(Your objective): Among the records that follow, find each line holding the word "Sort" and copy it.

========================================

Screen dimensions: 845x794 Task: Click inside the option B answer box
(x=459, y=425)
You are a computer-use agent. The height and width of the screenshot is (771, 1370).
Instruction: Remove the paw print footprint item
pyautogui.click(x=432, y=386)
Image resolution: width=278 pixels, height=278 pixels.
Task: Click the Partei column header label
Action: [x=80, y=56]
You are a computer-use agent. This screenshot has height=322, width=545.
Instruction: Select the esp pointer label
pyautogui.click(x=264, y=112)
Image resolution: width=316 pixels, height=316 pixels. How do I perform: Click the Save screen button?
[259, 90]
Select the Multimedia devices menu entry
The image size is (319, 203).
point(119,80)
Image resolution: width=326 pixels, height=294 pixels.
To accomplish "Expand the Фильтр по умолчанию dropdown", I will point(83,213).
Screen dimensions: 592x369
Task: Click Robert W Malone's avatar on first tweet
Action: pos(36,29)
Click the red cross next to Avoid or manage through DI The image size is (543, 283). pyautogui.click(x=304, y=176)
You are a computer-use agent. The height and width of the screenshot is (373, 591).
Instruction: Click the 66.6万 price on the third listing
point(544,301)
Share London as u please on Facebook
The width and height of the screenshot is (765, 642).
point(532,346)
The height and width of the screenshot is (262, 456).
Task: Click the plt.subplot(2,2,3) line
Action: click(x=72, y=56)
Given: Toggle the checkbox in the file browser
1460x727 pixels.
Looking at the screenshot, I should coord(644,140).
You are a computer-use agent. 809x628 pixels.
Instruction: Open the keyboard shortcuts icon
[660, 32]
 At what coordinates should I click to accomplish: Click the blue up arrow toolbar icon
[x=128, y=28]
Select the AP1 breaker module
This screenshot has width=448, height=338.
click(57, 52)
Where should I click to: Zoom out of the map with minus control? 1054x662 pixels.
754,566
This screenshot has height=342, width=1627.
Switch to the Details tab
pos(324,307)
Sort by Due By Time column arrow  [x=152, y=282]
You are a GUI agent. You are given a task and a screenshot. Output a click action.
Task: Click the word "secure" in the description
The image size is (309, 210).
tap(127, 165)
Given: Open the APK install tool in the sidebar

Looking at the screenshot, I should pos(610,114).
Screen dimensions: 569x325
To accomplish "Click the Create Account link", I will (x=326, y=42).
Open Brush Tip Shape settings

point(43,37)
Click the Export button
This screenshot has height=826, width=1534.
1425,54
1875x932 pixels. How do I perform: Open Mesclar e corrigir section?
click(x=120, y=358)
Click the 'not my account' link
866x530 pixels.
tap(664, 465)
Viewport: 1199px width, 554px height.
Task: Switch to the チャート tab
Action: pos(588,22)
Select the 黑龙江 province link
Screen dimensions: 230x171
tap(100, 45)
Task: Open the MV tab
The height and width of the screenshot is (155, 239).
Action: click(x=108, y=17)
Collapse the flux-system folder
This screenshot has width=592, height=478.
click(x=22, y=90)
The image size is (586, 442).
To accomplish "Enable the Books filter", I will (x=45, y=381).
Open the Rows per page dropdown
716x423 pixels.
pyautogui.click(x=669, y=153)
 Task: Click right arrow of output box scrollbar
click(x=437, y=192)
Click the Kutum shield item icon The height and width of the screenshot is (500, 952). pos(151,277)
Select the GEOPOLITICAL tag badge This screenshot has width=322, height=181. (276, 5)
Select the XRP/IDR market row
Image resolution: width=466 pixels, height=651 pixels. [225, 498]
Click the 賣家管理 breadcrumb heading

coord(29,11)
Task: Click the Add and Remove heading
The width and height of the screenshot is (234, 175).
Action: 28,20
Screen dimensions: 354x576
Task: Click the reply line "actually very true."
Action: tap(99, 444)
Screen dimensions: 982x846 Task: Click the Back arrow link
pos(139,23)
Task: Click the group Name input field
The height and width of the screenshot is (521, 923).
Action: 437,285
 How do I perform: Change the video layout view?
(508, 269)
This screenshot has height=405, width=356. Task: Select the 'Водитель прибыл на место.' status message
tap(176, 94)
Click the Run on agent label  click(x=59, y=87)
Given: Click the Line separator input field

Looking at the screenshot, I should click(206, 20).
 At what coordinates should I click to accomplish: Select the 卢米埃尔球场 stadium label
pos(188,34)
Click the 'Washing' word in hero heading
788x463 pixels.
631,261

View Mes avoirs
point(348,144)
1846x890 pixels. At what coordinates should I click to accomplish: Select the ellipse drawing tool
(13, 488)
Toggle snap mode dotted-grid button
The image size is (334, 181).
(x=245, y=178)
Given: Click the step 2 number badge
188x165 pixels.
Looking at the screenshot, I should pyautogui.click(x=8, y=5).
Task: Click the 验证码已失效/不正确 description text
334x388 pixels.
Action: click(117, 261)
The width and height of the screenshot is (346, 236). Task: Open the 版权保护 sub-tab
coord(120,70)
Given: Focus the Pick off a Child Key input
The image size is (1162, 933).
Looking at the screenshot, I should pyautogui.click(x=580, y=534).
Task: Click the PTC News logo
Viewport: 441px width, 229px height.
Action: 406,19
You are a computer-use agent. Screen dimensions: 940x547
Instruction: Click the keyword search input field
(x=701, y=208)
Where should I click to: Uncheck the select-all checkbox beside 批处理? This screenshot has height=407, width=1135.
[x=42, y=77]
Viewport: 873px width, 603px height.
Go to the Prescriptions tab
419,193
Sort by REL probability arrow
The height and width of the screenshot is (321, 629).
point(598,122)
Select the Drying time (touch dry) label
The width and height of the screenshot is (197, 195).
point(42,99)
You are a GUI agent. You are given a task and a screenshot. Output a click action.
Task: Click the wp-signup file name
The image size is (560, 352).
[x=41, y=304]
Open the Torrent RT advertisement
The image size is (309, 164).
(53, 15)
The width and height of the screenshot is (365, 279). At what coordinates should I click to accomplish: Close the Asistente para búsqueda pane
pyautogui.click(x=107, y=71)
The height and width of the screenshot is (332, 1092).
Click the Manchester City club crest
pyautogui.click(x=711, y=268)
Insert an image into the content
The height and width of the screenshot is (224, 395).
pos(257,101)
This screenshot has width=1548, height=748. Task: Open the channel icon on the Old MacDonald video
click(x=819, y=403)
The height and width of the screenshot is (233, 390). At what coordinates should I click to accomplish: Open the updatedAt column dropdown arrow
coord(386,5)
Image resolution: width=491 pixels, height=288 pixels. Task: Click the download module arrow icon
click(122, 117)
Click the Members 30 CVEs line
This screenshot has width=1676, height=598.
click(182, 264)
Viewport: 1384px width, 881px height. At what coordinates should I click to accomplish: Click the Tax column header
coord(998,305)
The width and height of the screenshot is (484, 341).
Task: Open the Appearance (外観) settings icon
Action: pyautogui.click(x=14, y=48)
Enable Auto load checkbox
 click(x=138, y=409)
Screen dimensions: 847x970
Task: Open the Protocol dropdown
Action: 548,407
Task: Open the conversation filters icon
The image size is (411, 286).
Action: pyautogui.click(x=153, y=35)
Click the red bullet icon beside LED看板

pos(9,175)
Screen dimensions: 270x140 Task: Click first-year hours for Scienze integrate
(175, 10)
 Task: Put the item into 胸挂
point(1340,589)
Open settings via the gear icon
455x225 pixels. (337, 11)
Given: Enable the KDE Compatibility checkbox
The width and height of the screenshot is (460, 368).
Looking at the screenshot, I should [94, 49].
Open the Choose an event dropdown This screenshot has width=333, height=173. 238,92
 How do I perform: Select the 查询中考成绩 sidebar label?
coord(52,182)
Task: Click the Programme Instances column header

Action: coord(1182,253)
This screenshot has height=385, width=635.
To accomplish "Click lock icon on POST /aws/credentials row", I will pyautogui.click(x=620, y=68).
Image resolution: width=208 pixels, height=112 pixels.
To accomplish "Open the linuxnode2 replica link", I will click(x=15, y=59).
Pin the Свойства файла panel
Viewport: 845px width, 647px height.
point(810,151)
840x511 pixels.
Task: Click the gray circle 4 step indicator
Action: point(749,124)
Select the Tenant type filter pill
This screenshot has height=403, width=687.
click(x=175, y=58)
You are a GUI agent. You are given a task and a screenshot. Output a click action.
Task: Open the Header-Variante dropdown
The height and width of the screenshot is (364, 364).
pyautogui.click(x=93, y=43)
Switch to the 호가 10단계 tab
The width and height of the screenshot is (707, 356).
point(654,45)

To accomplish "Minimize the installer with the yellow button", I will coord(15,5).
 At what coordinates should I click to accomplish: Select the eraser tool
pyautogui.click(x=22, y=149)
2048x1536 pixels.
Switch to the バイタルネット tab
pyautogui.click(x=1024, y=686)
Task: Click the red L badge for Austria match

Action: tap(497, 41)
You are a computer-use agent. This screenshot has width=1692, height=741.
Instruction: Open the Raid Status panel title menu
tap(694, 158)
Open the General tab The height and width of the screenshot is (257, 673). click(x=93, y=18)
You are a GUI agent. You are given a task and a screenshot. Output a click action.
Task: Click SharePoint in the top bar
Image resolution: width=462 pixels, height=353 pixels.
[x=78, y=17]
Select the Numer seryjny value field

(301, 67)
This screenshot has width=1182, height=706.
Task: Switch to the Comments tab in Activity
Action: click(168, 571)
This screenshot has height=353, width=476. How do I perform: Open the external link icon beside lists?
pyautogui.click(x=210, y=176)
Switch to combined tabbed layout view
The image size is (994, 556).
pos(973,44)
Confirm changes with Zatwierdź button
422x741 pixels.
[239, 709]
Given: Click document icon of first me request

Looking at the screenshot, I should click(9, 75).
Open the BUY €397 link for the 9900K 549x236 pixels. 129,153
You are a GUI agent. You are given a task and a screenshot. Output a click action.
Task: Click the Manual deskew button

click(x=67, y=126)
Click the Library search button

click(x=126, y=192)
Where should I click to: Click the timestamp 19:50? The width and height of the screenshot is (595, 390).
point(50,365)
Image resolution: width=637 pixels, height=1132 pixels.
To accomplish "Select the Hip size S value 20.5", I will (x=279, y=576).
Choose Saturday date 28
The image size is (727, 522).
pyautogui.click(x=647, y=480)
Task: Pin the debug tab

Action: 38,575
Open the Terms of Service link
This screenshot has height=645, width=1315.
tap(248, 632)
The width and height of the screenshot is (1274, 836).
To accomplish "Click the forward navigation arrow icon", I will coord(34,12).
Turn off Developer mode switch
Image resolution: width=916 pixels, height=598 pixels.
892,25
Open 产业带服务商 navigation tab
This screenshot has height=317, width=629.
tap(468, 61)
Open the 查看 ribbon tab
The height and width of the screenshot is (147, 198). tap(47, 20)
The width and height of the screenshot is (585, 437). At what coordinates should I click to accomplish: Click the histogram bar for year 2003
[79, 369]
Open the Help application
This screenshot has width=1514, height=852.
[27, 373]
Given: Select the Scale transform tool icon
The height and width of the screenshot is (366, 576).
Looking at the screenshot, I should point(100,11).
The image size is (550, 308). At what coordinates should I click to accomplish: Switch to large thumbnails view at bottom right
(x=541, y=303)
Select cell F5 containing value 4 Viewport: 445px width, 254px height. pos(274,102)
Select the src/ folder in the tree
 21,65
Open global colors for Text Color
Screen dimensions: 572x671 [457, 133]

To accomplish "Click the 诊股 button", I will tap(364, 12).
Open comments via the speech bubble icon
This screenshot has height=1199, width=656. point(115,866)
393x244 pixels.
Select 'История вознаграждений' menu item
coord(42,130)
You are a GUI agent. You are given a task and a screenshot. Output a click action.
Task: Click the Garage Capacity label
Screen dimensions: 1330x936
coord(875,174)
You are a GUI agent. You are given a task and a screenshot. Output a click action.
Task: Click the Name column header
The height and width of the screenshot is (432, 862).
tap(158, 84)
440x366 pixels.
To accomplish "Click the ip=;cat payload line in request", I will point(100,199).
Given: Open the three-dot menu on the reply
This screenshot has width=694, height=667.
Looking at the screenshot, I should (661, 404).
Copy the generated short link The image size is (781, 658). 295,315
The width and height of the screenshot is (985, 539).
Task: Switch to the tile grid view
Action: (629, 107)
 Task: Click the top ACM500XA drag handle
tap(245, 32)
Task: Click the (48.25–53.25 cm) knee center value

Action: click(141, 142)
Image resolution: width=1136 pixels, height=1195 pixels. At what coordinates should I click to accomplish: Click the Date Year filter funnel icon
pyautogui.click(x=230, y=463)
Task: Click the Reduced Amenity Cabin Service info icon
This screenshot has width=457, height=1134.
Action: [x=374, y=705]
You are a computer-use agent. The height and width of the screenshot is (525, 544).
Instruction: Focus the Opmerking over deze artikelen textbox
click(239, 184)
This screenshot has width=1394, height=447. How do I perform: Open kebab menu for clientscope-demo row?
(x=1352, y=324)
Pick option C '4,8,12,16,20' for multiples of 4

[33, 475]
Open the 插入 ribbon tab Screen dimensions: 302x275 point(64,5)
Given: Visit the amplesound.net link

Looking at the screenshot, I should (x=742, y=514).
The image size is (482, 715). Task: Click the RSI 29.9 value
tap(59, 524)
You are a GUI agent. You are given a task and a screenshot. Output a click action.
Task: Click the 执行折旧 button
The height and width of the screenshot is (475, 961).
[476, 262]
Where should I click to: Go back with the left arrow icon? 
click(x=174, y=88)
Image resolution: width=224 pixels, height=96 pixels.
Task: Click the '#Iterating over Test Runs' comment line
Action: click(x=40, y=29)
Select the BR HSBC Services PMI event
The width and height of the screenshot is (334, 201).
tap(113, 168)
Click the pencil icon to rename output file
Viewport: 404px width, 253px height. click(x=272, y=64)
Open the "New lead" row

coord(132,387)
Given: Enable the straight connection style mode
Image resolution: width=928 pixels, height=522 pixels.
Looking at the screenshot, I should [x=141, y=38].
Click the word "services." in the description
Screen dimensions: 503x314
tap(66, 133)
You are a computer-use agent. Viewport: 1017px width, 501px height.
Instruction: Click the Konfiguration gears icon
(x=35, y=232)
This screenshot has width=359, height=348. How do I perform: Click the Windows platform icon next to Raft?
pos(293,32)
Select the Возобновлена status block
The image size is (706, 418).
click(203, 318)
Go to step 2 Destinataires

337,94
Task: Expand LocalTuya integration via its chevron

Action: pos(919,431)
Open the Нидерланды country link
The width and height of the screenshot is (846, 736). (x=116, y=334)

========================================

(Answer box):
Sort by Due By Time column arrow  [x=152, y=282]
Sort by REL probability arrow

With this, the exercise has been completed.